*** Block opens ***

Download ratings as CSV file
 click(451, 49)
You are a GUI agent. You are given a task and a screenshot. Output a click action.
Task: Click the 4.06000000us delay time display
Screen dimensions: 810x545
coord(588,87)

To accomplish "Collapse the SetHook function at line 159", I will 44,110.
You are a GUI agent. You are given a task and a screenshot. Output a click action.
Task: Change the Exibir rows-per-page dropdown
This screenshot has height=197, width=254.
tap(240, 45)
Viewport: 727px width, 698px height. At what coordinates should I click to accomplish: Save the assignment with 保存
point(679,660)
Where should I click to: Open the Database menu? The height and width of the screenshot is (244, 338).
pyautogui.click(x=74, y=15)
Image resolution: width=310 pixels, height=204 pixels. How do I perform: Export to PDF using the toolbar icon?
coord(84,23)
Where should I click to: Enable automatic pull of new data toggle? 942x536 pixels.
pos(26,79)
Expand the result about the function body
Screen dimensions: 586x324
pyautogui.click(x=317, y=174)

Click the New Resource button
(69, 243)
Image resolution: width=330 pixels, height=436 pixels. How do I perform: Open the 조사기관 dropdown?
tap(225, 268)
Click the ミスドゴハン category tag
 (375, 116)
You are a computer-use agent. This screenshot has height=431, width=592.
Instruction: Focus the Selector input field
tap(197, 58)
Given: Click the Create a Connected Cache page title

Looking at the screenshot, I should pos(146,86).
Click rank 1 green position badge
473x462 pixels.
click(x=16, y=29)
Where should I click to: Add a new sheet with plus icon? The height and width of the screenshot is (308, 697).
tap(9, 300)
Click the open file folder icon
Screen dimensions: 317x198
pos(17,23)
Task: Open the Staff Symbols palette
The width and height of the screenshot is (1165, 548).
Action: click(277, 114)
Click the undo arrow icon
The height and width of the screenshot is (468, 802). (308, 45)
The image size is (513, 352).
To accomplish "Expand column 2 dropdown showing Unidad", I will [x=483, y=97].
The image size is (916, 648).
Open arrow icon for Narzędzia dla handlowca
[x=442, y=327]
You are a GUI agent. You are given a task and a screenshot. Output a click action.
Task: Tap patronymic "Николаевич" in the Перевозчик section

*** Block closes ***

*TRY IT*
Show each line in the listing above that has "Expand".

*ANSWER TO THIS EXERCISE*
Expand the result about the function body
To accomplish "Expand column 2 dropdown showing Unidad", I will [x=483, y=97].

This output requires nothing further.